Reproduce all of the items below, switching "GUI agent" to "interface agent" throughout and leaving every other part unchanged.

[Part of a data file]
◇ ◇ ◇ ◇ ◇ ◇ ◇

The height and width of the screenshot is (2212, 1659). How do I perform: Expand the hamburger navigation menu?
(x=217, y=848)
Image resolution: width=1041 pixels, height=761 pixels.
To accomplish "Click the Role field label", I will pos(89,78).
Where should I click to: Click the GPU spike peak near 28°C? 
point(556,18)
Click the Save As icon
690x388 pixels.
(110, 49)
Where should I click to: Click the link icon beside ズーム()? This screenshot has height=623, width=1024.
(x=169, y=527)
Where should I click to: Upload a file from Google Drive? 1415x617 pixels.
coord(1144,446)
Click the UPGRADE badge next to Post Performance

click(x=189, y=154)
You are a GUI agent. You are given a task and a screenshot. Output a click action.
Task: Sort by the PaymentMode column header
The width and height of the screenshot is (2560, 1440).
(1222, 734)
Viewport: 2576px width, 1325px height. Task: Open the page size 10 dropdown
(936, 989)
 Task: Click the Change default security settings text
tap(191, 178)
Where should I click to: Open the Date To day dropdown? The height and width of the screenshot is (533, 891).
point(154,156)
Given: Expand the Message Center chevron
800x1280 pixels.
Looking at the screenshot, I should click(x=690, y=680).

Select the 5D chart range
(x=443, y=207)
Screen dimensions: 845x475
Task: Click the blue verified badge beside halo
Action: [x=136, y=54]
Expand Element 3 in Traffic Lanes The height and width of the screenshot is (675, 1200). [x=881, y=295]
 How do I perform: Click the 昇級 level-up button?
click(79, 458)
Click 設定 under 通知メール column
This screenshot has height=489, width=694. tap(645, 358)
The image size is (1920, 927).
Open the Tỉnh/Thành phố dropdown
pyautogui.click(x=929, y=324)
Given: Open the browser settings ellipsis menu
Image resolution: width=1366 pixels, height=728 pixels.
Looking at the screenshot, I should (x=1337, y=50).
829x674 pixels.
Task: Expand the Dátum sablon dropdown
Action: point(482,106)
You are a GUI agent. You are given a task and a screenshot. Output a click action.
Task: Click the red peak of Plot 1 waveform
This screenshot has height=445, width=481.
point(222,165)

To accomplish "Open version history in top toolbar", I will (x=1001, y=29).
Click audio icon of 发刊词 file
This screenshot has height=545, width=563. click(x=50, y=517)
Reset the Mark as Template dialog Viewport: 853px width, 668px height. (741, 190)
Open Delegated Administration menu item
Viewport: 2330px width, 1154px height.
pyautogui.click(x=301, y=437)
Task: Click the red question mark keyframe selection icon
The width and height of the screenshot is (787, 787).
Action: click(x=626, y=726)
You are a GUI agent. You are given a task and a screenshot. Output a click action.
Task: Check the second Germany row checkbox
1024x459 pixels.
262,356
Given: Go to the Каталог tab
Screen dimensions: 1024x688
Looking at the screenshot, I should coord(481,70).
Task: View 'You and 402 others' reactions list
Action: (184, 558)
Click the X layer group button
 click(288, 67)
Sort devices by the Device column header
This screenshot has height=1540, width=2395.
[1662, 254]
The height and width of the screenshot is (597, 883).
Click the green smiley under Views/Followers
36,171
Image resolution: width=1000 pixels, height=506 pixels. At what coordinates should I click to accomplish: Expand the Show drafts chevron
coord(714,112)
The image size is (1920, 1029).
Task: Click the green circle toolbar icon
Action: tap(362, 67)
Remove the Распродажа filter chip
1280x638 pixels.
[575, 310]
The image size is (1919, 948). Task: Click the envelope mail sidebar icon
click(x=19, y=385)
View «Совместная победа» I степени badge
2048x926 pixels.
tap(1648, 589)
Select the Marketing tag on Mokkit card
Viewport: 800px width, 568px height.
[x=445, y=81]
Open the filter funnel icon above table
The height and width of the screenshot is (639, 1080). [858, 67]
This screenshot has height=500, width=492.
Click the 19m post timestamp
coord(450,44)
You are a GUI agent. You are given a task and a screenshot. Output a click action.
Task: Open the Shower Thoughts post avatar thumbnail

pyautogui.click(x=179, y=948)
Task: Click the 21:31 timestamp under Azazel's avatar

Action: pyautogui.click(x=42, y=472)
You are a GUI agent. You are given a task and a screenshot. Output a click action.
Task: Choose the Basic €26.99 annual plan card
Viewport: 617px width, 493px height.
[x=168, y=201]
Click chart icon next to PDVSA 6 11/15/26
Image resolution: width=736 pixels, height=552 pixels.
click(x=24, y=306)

◇ ◇ ◇ ◇ ◇ ◇ ◇

__IN RESPONSE__.
The height and width of the screenshot is (2212, 1659). How do I perform: Expand the hamburger navigation menu?
(x=217, y=848)
Image resolution: width=1041 pixels, height=761 pixels.
To accomplish "Click the Role field label", I will pos(89,78).
Where should I click to: Click the GPU spike peak near 28°C? 
point(556,18)
Click the Save As icon
690x388 pixels.
(110, 49)
Where should I click to: Click the link icon beside ズーム()? This screenshot has height=623, width=1024.
(x=169, y=527)
Where should I click to: Upload a file from Google Drive? 1415x617 pixels.
coord(1144,446)
Click the UPGRADE badge next to Post Performance

click(x=189, y=154)
You are a interface agent. You are given a task and a screenshot. Output a click action.
Task: Sort by the PaymentMode column header
The width and height of the screenshot is (2560, 1440).
(1222, 734)
Viewport: 2576px width, 1325px height. Task: Open the page size 10 dropdown
(936, 989)
 Task: Click the Change default security settings text
tap(191, 178)
Where should I click to: Open the Date To day dropdown? The height and width of the screenshot is (533, 891).
point(154,156)
Given: Expand the Message Center chevron
800x1280 pixels.
Looking at the screenshot, I should click(x=690, y=680).

Select the 5D chart range
(x=443, y=207)
Screen dimensions: 845x475
Task: Click the blue verified badge beside halo
Action: [x=136, y=54]
Expand Element 3 in Traffic Lanes The height and width of the screenshot is (675, 1200). [x=881, y=295]
 How do I perform: Click the 昇級 level-up button?
click(79, 458)
Click 設定 under 通知メール column
This screenshot has height=489, width=694. tap(645, 358)
The image size is (1920, 927).
Open the Tỉnh/Thành phố dropdown
pyautogui.click(x=929, y=324)
Given: Open the browser settings ellipsis menu
Image resolution: width=1366 pixels, height=728 pixels.
Looking at the screenshot, I should (x=1337, y=50).
829x674 pixels.
Task: Expand the Dátum sablon dropdown
Action: point(482,106)
You are a interface agent. You are given a task and a screenshot. Output a click action.
Task: Click the red peak of Plot 1 waveform
This screenshot has height=445, width=481.
point(222,165)

To accomplish "Open version history in top toolbar", I will (x=1001, y=29).
Click audio icon of 发刊词 file
This screenshot has height=545, width=563. click(x=50, y=517)
Reset the Mark as Template dialog Viewport: 853px width, 668px height. (741, 190)
Open Delegated Administration menu item
Viewport: 2330px width, 1154px height.
pyautogui.click(x=301, y=437)
Task: Click the red question mark keyframe selection icon
The width and height of the screenshot is (787, 787).
Action: click(x=626, y=726)
You are a interface agent. You are given a task and a screenshot. Output a click action.
Task: Check the second Germany row checkbox
1024x459 pixels.
262,356
Given: Go to the Каталог tab
Screen dimensions: 1024x688
Looking at the screenshot, I should coord(481,70).
Task: View 'You and 402 others' reactions list
Action: (184, 558)
Click the X layer group button
 click(288, 67)
Sort devices by the Device column header
This screenshot has height=1540, width=2395.
[1662, 254]
The height and width of the screenshot is (597, 883).
Click the green smiley under Views/Followers
36,171
Image resolution: width=1000 pixels, height=506 pixels. At what coordinates should I click to accomplish: Expand the Show drafts chevron
coord(714,112)
The image size is (1920, 1029).
Task: Click the green circle toolbar icon
Action: tap(362, 67)
Remove the Распродажа filter chip
1280x638 pixels.
[575, 310]
The image size is (1919, 948). Task: Click the envelope mail sidebar icon
click(x=19, y=385)
View «Совместная победа» I степени badge
2048x926 pixels.
tap(1648, 589)
Select the Marketing tag on Mokkit card
Viewport: 800px width, 568px height.
[x=445, y=81]
Open the filter funnel icon above table
The height and width of the screenshot is (639, 1080). [858, 67]
This screenshot has height=500, width=492.
Click the 19m post timestamp
coord(450,44)
You are a interface agent. You are given a task and a screenshot. Output a click action.
Task: Open the Shower Thoughts post avatar thumbnail

pyautogui.click(x=179, y=948)
Task: Click the 21:31 timestamp under Azazel's avatar

Action: pyautogui.click(x=42, y=472)
You are a interface agent. You are given a task and a screenshot. Output a click action.
Task: Choose the Basic €26.99 annual plan card
Viewport: 617px width, 493px height.
[x=168, y=201]
Click chart icon next to PDVSA 6 11/15/26
Image resolution: width=736 pixels, height=552 pixels.
click(x=24, y=306)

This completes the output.